Hz. Mehdi (a.s.)'ın Deccal ile Olan Mücadelesi
Deccal, Hz. Mehdi (a.s.)’ın karşısındaki negatif güce verilen isimdir. Deccal kıyametten önceki son dönemde, yani Ahir Zaman'da ortaya çıkıp insanları din ahlakından uzaklaştıracak, yeryüzünde büyük kargaşa ve zulme neden olacaktır.
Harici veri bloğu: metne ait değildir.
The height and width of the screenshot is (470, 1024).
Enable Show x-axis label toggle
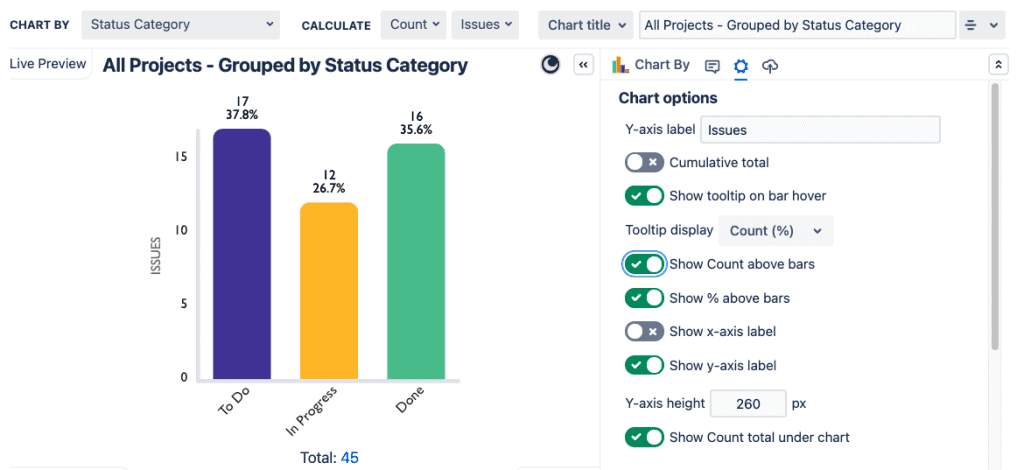point(644,331)
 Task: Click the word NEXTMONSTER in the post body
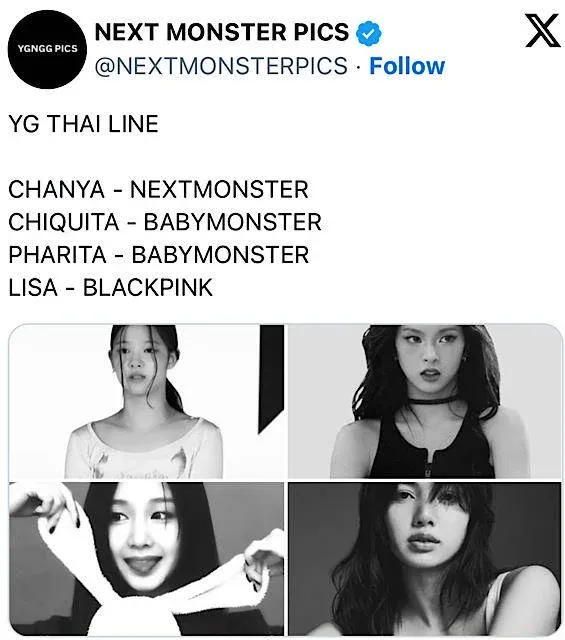(219, 189)
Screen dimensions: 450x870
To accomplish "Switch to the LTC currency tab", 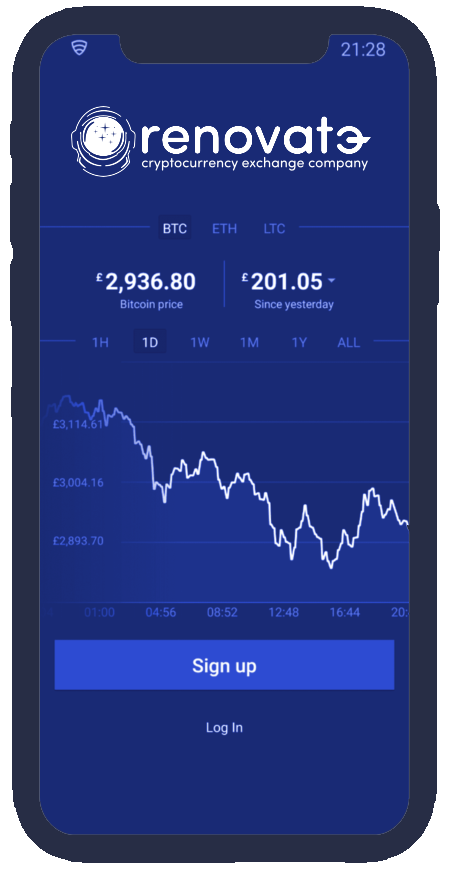I will coord(274,229).
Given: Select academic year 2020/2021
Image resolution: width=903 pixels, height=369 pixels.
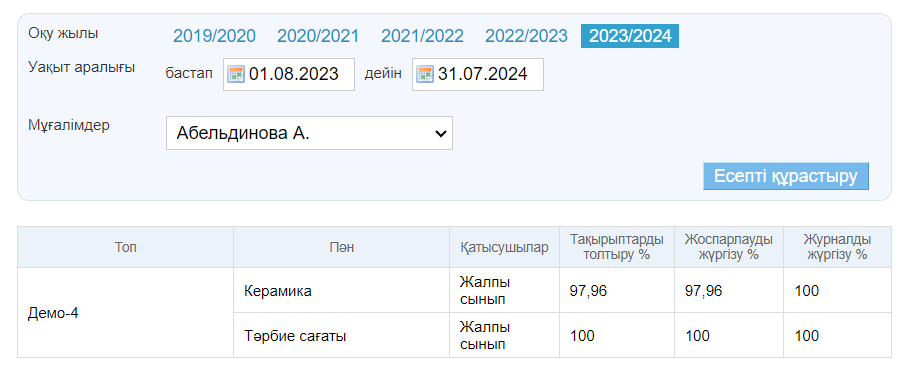Looking at the screenshot, I should point(318,36).
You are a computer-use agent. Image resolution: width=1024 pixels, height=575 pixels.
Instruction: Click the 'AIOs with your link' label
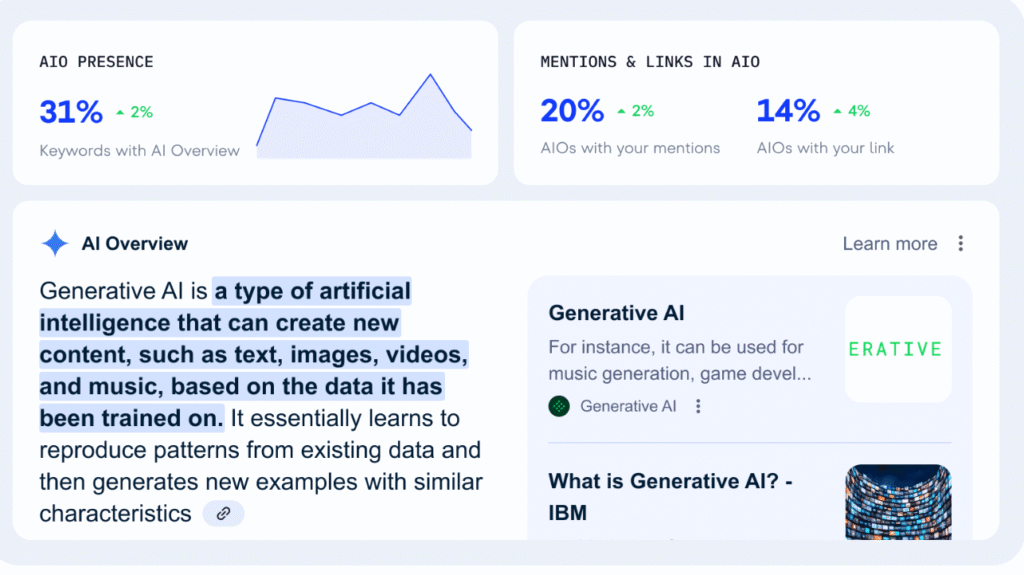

Peygamberimiz (sav)'in verdiği bilgilere göre deccal, karmaşa ve huzursuzluğun yaygınlaşmasına neden olan, insanları ahlaksızlığa ve kötülüğe iten, kitleleri inkara ve isyana yönlendiren, terörün ve şiddetin asıl kaynağı olacaktır.
Peygamber Efendimiz (sav), deccal’in fitnesinin büyüklüğüne dikkat çekerek tüm Müslümanları bu tehlikeye karşı uyarmıştır:
“ALLAH’IN HZ. ADEM’İ YARATMIŞ OLDUĞU GÜNDEN BU YANA, DECCAL’İN FİTNESİNDEN DAHA BÜYÜK BİR FİTNE OLMAMIŞTIR.” (Medineli Allâme Muhammed B. Resul el Hüseyin el Berzenci, Kıyamet Alametleri, Genişletilmiş 8. Baskı, s. 225)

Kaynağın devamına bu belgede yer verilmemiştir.